- **EXTRACT PROVIDED**:
○ ○ ○ ○ ○

LETTER TO THE EDITOR

Medicaid expansion is good business

6/15/2013

I favor Gov. John Kasich’s proposal to expand Medicaid coverage in Ohio to families with incomes of up to 138 percent of the federal poverty level (“Ohio Senate drops Medicaid expansion,” June 6).

In the 45 years since I first picked up a mop for my family’s building services business, where the workers are members of a union, I have seen the federal hourly minimum wage slip from $10.69 (in today’s dollars) to $7.25. Although our company has always paid our employees a wage over the federal minimum, our workers’ real compensation has shrunk over the years. All of this was in response to the competitive pressures of the market.

Fringe benefits are also a story of retreat. Our business used to provide health insurance and a contribution to our union’s pension plan, but such benefits are virtually unheard of in our industry in Toledo today. The market forces that pushed wages lower also worked to eliminate most of the fringe benefits we once provided.

None of this should surprise anyone. A market-driven economy, while certainly the best allocator of resources, does not consider fairness or justice as it sets compensation levels.

The laws of supply and demand contain no provisos that wages must be sufficient to sustain a decent standard of living. And yet as a nation, we think that our citizens should not starve to death, or freeze to death, or go without health care of some sort.

To prevent those outcomes, we have mandated that our society, generally through our governing bodies, provide assistance with food, housing, and medical care. But in this last field, as much research shows, we have been sorely lacking, especially with regard to the working poor.

○ ○ ○ ○ ○

Dataset entries:
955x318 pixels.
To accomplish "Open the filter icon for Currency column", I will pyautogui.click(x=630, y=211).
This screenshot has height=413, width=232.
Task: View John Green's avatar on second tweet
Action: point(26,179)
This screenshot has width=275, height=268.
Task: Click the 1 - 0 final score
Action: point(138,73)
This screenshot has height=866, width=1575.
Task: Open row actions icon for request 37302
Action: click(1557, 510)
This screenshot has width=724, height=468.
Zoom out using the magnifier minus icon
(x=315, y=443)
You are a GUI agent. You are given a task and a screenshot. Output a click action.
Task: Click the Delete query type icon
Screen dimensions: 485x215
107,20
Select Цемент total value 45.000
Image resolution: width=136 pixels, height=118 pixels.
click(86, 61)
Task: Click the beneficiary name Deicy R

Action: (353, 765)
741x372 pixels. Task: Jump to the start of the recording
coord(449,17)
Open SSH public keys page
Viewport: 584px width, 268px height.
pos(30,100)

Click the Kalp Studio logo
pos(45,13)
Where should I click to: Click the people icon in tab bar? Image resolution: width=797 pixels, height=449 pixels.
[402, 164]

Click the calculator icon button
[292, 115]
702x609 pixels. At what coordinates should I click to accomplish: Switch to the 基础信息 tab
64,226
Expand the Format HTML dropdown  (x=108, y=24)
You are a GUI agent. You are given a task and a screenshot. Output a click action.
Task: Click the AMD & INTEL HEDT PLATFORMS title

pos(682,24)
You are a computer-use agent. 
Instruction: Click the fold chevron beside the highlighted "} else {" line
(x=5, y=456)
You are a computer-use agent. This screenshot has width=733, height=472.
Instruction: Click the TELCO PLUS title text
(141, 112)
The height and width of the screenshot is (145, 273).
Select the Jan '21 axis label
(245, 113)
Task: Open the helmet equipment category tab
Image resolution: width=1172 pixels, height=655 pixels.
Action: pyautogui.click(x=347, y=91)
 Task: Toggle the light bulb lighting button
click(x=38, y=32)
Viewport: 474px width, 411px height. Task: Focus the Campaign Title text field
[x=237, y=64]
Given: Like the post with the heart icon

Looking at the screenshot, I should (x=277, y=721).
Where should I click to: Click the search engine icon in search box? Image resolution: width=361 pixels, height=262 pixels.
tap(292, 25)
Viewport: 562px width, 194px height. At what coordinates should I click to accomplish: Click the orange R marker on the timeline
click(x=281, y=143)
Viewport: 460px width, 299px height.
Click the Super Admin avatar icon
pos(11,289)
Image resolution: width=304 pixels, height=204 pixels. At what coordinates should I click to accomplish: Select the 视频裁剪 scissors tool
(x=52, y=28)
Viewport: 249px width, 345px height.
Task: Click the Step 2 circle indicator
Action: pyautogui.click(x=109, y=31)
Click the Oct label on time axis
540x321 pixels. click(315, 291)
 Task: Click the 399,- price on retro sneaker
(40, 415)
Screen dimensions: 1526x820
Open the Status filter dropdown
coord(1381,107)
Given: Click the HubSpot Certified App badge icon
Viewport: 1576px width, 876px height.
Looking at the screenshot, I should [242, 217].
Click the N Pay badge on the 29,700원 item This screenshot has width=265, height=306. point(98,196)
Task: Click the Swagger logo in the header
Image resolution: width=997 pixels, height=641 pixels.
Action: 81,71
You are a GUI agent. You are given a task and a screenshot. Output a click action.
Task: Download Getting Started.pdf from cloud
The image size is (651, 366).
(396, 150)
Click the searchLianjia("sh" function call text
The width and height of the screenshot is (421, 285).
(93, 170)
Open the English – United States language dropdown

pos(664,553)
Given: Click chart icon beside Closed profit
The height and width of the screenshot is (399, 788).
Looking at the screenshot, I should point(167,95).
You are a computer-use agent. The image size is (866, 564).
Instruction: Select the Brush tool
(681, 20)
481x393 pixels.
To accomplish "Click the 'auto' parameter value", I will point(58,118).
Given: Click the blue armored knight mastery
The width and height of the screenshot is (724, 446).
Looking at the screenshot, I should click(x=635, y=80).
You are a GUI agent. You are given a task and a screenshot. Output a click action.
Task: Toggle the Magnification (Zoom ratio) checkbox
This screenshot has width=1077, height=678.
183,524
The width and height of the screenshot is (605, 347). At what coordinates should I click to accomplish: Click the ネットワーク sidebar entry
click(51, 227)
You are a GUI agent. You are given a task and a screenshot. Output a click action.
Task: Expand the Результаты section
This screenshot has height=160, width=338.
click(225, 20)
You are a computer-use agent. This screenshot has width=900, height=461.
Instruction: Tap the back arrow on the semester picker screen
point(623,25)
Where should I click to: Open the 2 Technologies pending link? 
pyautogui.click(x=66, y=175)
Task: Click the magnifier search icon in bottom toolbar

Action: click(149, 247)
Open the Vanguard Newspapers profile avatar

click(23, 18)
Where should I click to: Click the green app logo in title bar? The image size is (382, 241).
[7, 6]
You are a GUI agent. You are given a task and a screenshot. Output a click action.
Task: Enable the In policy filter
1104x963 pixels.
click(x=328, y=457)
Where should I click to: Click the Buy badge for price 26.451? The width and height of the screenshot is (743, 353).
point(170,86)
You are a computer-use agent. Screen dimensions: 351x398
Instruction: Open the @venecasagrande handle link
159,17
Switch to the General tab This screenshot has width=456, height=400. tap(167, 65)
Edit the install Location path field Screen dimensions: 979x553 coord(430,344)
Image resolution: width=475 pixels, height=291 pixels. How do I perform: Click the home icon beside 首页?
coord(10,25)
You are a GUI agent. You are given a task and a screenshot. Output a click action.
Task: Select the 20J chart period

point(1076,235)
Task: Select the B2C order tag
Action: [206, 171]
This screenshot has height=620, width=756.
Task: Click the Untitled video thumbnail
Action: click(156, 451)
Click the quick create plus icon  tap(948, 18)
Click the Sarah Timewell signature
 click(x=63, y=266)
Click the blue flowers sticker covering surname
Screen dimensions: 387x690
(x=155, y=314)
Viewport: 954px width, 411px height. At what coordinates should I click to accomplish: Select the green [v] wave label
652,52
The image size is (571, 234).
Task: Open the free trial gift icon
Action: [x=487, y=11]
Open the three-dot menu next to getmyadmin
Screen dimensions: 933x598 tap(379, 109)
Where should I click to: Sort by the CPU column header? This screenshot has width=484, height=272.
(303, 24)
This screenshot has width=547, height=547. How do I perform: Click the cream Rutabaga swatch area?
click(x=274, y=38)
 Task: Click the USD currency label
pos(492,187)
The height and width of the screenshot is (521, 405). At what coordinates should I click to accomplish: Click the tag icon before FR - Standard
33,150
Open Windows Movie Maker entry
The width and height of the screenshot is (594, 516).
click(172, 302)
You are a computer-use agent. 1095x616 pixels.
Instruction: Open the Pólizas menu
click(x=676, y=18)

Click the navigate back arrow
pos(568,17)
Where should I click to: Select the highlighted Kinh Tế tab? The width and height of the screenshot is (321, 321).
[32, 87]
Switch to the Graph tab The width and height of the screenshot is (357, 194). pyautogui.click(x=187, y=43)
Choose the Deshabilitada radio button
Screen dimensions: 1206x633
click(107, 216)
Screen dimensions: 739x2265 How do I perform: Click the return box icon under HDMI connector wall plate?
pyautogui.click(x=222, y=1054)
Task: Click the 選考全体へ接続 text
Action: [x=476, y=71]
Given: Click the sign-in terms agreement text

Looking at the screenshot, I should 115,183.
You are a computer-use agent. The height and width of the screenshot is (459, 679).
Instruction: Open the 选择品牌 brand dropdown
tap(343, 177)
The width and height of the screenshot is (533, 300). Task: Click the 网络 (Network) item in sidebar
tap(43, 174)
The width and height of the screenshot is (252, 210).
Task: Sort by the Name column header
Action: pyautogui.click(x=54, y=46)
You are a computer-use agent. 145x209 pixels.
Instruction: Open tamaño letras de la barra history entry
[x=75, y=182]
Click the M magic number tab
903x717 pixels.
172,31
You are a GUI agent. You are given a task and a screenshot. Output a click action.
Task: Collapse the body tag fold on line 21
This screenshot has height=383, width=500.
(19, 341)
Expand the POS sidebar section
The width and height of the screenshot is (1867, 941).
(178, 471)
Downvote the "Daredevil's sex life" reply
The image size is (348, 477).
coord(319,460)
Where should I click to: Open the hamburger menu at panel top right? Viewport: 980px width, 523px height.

○ ○ ○ ○ ○

- **WORK TASK 1**:
Condense the paragraph of the letter on Medicaid expansion that begins "Fringe benefits are also a story of retreat" into a shorter version that keeps its main facts.
- **WORK TASK 2**:
Name every field in which, according to the letter on Medicaid expansion, society has mandated that assistance be provided.
- **WORK TASK 3**:
From the letter on Medicaid expansion, extract the passage that starts with the words containing "Medicaid expansion is" and ends with "of the market.".
None of the data above is needed.

- **YOUR RESPONSE 1**:
Fringe benefits have declined along with wages. The business once provided health insurance and contributed to the union's pension plan, but such benefits are now virtually unheard of in the industry in Toledo. The same market forces that lowered wages eliminated most of these benefits.

- **YOUR RESPONSE 2**:
- Food
- Housing
- Medical care

- **YOUR RESPONSE 3**:
Medicaid expansion is good business

6/15/2013

I favor Gov. John Kasich’s proposal to expand Medicaid coverage in Ohio to families with incomes of up to 138 percent of the federal poverty level (“Ohio Senate drops Medicaid expansion,” June 6).

In the 45 years since I first picked up a mop for my family’s building services business, where the workers are members of a union, I have seen the federal hourly minimum wage slip from $10.69 (in today’s dollars) to $7.25. Although our company has always paid our employees a wage over the federal minimum, our workers’ real compensation has shrunk over the years. All of this was in response to the competitive pressures of the market.